APIs require good documentation so that developers who want to use them to build services, apps and websites will be able to do so without a lot of effort.

"The OpenAPI Specification is an open standard for defining and documenting your API," said Nicholas Bourdakos, a developer advocate at IBM, in a blog post. "The OpenAPI Specification enables the generation of great documentation but creating an OpenAPI spec takes a lot of time and effort to create and keep up to date. Often, the OpenAPI spec ends up a large, forgotten, thousand-line file."

IBM created the OpenAPI Comment Parser to simplify the process of documenting an API. The tool enables developers to generate the OpenAPI spec from comments inline with their code.

Dylan Schiemann, CEO, Living SpecDylan Schiemann

"When the OpenAPI spec lives inside the code, developers are much more likely to keep it up to date as their code changes," Bourdakos said in his post.

IBM's OpenAPI Comment Parser is a practical tool designed to simplify and speed the update process for code written in Node.js. It pulls comments from a developer's code and generates an OpenAPI document. Rather than creating an OpenAPI document in YAML, developers can write API details in the comments within their code.

OpenAPI was formerly known as Swagger. SmartBear acquired the Swagger technology in 2015 and donated the spec to the OpenAPI Foundation, which changed the name to OpenAPI. However, SmartBear retained the Swagger name and still refers to its tooling as Swagger, such as Swagger UI and Swagger Editor.

IBM's parser is a good idea, and SmartBear has a tool that does something similar for Java, said Stephen Mizell, director of product management at SmartBear.

"It's a very popular approach," Mizell said. "IBM here has made this annotation more general so that you can do it in any language that supports their comment style, which is a great idea. But while they're hitting on a popular approach, I'd be curious if it will catch on more than these existing tools or ones built into frameworks."

Building microservices

Bourdakos's team began work on the parser while they created microservices for a travel agency demo. The demo required several different microservices that needed documention and several different languages that needed support.

"We started out just using regular OpenAPI, and we ended up with a lot of very big, YAML files, and we wanted to bring it in closer to our code," he said in an interview. "So we experimented with a library called swagger-jsdoc, which let you write Swagger/OpenAPI documentation inside your code inside js.comments."

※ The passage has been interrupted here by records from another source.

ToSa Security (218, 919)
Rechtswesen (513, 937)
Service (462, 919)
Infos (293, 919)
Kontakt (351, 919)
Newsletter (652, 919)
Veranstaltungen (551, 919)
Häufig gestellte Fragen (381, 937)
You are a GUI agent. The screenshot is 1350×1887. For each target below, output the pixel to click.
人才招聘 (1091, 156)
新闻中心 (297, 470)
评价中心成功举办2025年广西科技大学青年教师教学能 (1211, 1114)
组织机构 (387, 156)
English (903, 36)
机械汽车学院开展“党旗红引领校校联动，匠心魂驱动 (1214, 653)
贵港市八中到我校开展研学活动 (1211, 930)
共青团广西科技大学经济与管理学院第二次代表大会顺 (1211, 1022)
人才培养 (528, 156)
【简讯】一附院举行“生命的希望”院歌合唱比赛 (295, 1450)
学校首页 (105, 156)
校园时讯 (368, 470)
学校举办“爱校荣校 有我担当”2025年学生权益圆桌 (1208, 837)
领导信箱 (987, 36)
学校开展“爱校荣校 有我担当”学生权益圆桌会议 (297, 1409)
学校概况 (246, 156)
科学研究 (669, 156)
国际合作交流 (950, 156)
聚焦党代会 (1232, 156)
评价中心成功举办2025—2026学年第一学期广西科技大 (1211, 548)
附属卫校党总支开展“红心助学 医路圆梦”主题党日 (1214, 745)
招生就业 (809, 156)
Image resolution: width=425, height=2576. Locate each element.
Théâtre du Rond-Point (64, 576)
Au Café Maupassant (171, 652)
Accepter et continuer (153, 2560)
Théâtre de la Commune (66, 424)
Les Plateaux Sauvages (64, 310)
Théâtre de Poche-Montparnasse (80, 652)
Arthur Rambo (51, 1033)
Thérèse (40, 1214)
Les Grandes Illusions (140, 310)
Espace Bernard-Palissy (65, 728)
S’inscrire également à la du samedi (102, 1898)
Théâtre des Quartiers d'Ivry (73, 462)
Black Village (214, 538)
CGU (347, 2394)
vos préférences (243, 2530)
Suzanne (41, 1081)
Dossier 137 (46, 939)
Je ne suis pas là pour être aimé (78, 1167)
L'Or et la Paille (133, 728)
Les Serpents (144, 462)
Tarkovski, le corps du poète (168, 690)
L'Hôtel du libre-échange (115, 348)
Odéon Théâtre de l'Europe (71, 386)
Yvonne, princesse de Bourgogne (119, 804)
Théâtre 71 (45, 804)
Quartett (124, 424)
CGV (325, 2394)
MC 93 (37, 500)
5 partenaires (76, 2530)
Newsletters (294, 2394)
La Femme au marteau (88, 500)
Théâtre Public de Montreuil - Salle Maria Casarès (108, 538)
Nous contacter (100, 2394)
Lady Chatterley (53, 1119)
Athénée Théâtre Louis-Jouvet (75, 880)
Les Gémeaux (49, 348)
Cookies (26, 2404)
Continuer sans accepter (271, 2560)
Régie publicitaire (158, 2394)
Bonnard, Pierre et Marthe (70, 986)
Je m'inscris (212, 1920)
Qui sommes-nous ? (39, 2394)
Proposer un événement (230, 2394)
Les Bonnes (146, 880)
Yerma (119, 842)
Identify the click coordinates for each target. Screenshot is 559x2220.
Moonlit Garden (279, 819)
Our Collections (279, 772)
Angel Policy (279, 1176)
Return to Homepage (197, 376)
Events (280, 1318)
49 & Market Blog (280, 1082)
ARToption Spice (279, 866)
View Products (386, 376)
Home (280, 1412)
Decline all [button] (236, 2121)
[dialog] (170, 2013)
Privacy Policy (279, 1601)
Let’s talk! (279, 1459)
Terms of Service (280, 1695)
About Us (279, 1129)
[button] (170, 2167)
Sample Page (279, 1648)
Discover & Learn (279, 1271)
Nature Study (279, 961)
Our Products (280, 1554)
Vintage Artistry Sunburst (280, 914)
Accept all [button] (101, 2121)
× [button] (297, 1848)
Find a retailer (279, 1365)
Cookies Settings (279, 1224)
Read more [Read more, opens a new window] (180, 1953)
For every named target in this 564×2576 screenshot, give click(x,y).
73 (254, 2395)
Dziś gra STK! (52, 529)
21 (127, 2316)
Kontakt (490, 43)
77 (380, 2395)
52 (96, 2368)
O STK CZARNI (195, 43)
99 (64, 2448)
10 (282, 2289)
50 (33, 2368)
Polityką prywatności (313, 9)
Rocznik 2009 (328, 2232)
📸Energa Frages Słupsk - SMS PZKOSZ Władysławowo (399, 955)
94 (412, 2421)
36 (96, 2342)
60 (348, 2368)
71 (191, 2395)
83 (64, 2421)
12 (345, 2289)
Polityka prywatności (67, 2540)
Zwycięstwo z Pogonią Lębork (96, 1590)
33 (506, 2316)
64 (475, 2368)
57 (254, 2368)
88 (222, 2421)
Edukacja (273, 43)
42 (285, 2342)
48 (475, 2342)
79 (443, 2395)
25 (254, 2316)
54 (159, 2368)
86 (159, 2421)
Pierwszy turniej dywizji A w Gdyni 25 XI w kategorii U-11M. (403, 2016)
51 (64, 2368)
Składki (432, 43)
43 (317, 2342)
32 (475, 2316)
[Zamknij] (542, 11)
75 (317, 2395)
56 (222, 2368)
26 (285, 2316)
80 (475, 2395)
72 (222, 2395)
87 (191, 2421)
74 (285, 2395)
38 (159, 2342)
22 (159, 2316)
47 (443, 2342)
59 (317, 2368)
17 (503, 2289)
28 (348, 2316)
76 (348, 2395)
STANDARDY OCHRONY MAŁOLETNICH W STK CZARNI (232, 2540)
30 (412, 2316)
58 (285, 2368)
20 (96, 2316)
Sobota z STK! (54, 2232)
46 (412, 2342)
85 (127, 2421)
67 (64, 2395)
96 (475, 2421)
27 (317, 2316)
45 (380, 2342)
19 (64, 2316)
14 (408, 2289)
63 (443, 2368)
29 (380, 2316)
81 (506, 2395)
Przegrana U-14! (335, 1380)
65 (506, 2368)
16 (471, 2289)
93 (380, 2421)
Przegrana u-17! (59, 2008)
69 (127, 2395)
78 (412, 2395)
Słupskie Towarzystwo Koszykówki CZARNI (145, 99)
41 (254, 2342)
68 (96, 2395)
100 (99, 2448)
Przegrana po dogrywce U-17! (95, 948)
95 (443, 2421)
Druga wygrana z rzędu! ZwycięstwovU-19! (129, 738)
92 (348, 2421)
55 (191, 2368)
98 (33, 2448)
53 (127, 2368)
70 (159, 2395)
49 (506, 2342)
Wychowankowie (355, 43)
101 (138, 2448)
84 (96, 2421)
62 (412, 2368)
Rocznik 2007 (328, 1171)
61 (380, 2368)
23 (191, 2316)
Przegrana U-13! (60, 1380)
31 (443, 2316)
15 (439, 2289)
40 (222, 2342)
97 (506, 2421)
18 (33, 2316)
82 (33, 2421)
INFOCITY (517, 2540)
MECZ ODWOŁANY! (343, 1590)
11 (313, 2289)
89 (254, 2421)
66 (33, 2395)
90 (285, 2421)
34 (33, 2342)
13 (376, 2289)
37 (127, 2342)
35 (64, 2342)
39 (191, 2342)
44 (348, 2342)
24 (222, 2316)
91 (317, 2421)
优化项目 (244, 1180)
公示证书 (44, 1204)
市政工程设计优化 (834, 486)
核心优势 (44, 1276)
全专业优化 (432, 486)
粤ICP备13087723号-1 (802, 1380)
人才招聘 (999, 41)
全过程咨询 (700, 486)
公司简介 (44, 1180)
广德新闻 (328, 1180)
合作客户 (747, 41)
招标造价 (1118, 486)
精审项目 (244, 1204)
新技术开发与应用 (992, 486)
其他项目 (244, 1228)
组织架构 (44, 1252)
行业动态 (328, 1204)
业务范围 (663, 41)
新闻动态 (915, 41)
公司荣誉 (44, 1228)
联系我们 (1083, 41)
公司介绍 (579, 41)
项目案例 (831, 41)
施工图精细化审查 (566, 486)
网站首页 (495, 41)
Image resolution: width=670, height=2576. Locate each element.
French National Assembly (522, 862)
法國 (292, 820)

However, the team pivoted to create its own library with a new syntax that still supported standard OpenAPI where they could write comments without having to worry about indentation.

"We built this with the mindset that it could be applied to other languages and microservice applications," Bourdakos said. "We have services in Python, Go and Node, which the js.comments were geared toward."

Dylan Schiemann, CEO of Living Spec in Gilbert, Ariz., and a Node.js expert, said he believes the IBM tool could be potentially useful.

What the OpenAPI Comment Parser does is take comments embedded inside source code and automatically convert it into OpenAPI format.
Dylan Schiemann CEO, Living Spec

The tool enables different components such as IDEs, web apps, and documentation viewers to read the same format and provide information for developers. Similarly, it provides a way for developers to share their documentation so it can get viewed in a variety of formats without generating multiple, different copies of documentation.

"What the OpenAPI Comment Parser does is take comments embedded inside source code and automatically convert it into OpenAPI format," Schiemann said. "The reason developers include comments in source code is that it makes it easier to keep the documentation synchronized with changes to the code. When things live in separate files it's easy to update the code and forget to update the accompanying documentation."

With the Node.js source code comments inline -- typically formatted using the JSDoc syntax, but optionally in YAML syntax -- all a developer needs to do is run the parser to generate a format that OpenAPI can understand.

"This makes it useful for Node.js developers that prefer writing inline comments to leverage the benefits of OpenAPI." Schiemann said.